Molecular Mechanism of Stress-Induced Weight Gain Discovered

By TLB Contributing Health Writer: Jane

Stress promotes weight gain. People have known this for a very long time, but only now did researchers from the Stanford University School of Medicine find out exactly how this happens. The understanding of the molecular reactions that make chronic stress contribute to weight gain can help develop more effective treatment and prevention strategies for obesity, one of the biggest health concerns for the US nation today.

How Does Chronic Stress Cause Weight Gain?

According to the Stanford Medicine study, the connection between stress and weight gain lies in the hormones. In particular, glucocorticoids, the most well-known of which is the so-called ‘stress hormone’ cortisol.

Normally, these hormones are released in a 24-hour cycle. Their production peaks at 8 a.m. and steadily drops until it reaches its minimum around 3 a.m. The next peak is the call for the body to wake up fully and face the trials of the day. This call also triggers the feeling of hunger.

It’s because of the latter that the change in the glucocorticoids release cycle is directly linked to weight gain. The problem here is that chronic stress puts this entire group of hormones out of their natural cycle. As a result, the feelings of hunger and satiation simply do not work as they should.

The results of this study indicate that a stress-relief therapy is as important to weight loss as diet and exercise. One can also consider the efficiency of enhancing a weight loss program with appetite control supplements. As the feeling of hunger caused by a hormonal imbalance is one of the major causes of this weight gain, these products might be most effective due to their ability to control the feeling through other mechanisms.

Stress management Strategies for Boosting Weight Loss

One of the biggest problems about the direct connection between stress and weight gain is that this issue is nearly impossible to resolve.
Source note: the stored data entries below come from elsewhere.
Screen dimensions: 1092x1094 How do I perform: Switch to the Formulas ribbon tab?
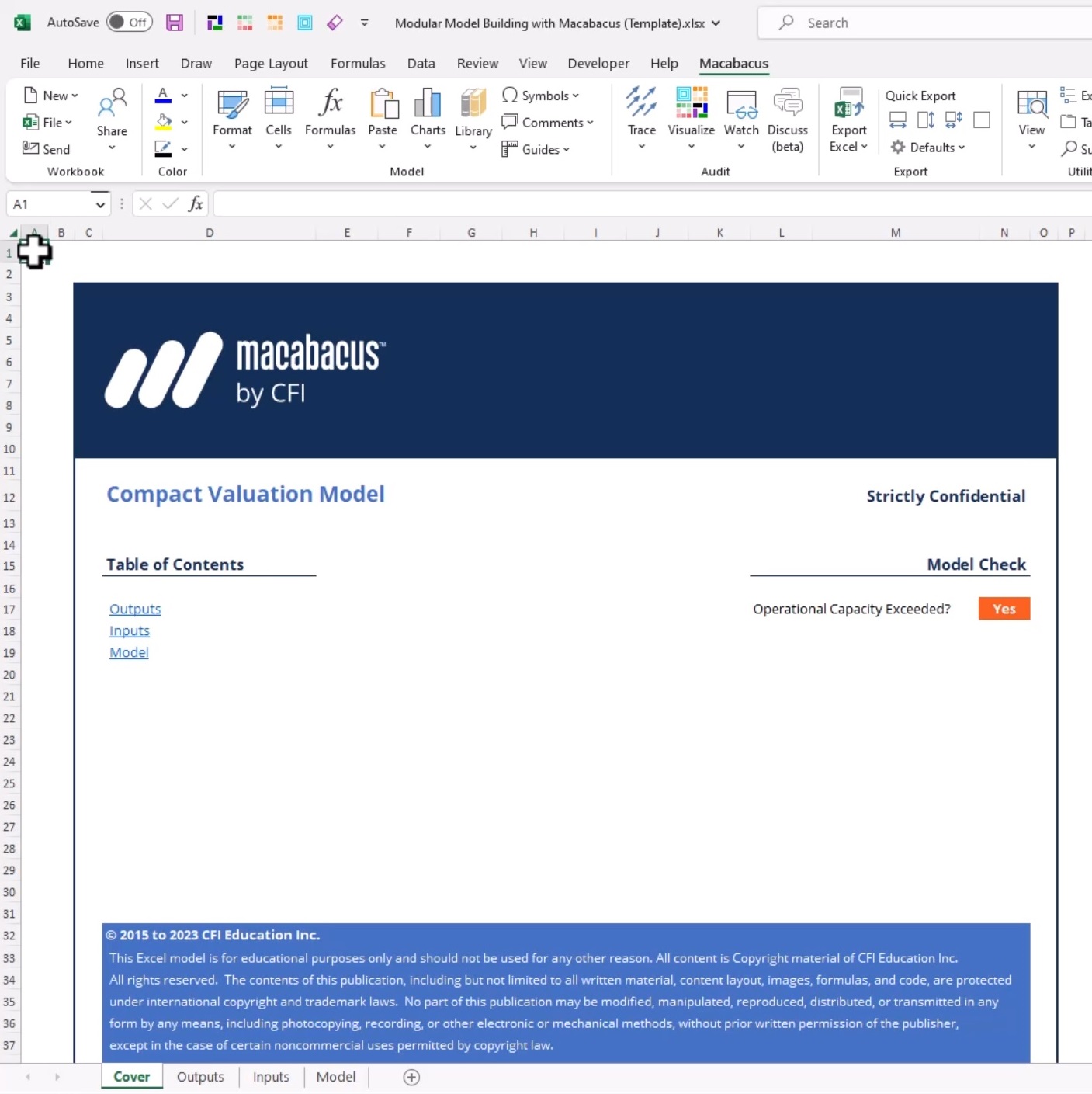pos(358,64)
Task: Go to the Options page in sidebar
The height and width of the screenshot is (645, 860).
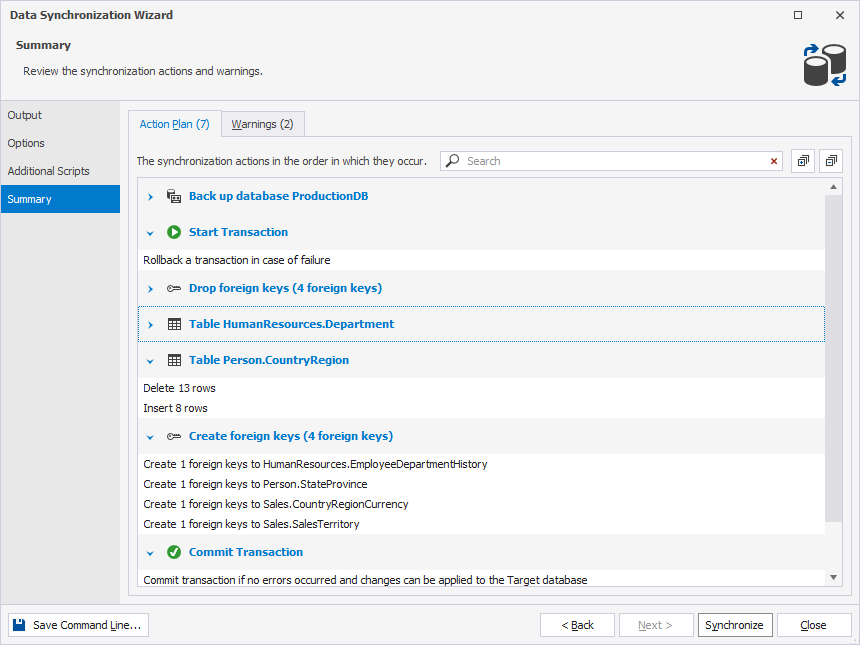Action: 26,143
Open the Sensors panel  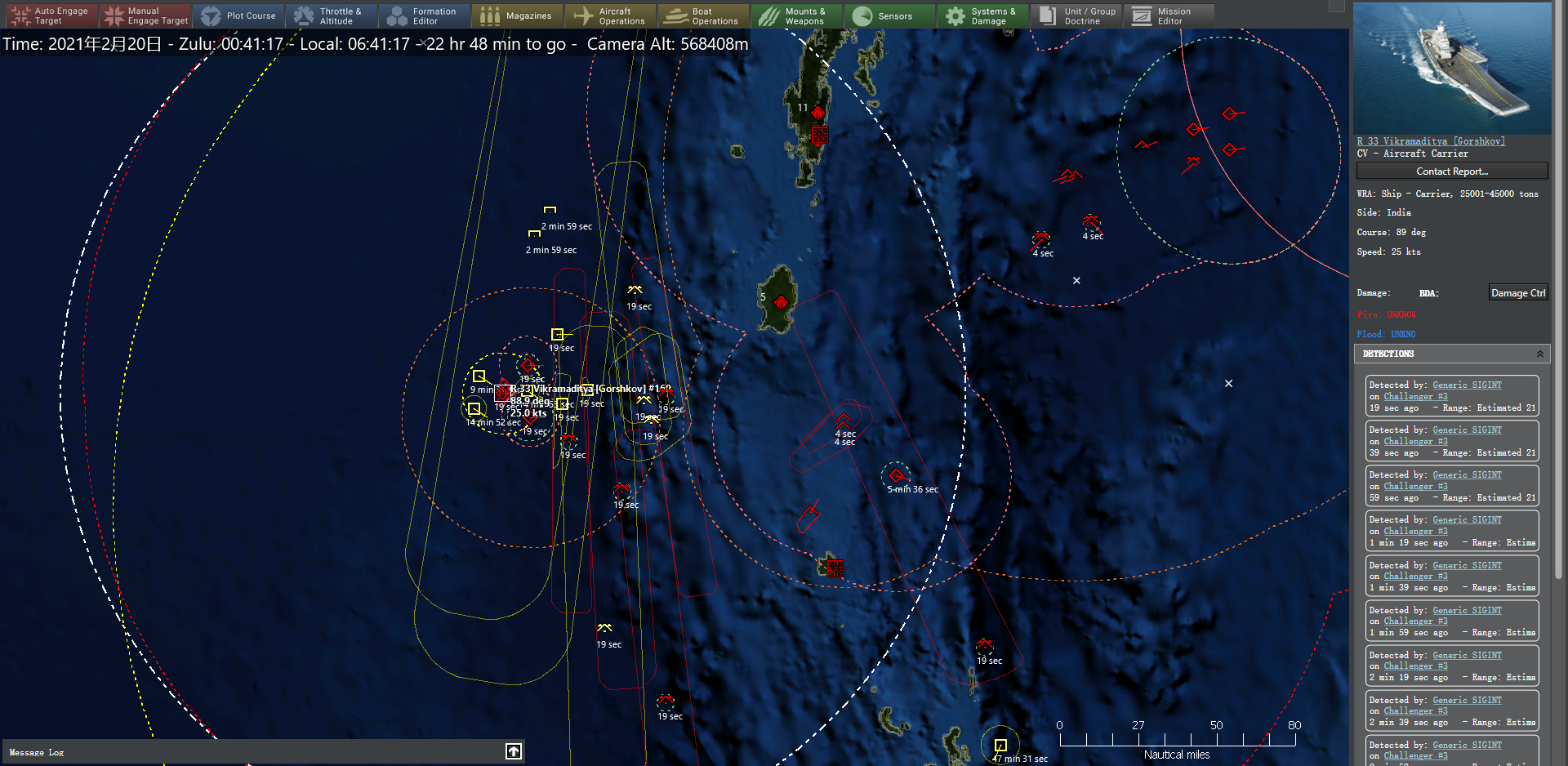tap(889, 16)
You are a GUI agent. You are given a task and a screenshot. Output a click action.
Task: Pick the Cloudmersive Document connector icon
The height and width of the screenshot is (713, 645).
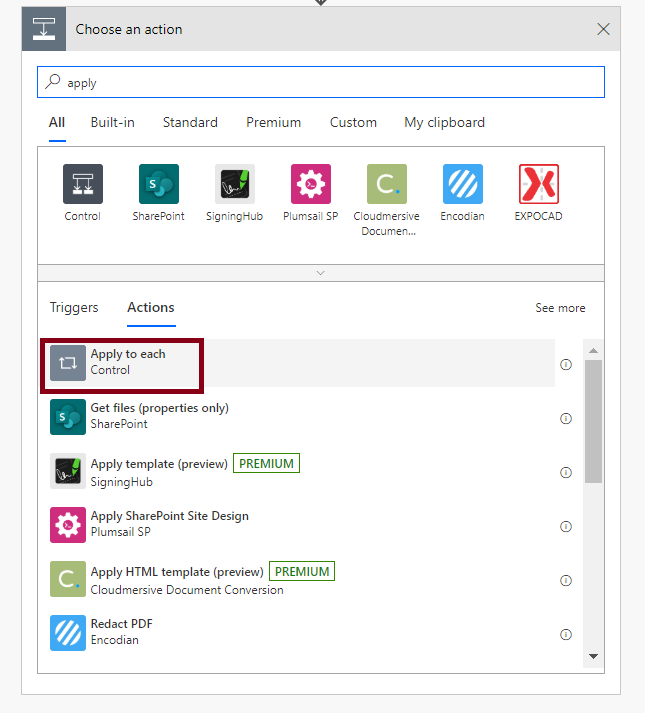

Appetite suppressants can help deal with the ‘symptoms’ to some extent and stress relief practices, like yoga and meditation will help as well. However, neither resolves the issue completely because stress is a chronic condition for many people.

There is no way to eliminate it completely, so the best thing one can do now is developing a personalized stress management routine that should become a part of their weight loss program. Some tricks that will help are:

Completely giving up on junk food and unhealthy fats.

Regular hunger pangs will make one eat more frequently. Ignoring this call from the body can result in digestive issues, dizziness, fainting, and other problems. So, if one has to eat, the solution is to eat the least weight gain-inducing foods. Replacing junk food and products rich in saturated fats with healthier alternatives is one of the best practices.

Cut down on the portion sizes.

Not eating in response to the feeling of hunger isn’t an option. However, if these ‘calls’ are frequent, one can manage them more easily by eating small portions. It’s very important to understand that the craving occurs not because the body is genuinely hungry. Instead it’s triggered by a biochemical reaction in response to stress. Therefore, one shouldn’t overeat as consuming a lot of food won’t help the matter any. It’s best to eat several small meals a day instead, so the brain’s release of the ‘satiation’ chemicals helps negate the cortisol-induced hunger.

Practice mindfulness meditation and breathing exercises.

Numerous studies have proven the efficiency of mindfulness meditation for the treatment of many problems. One of its greatest effects is the reduction of cortisol levels. Breathing exercises have shown similar results. These practices are a vital part of any stress management strategy and current understanding of the subject highlights how much of an effect they can have on weight loss as well.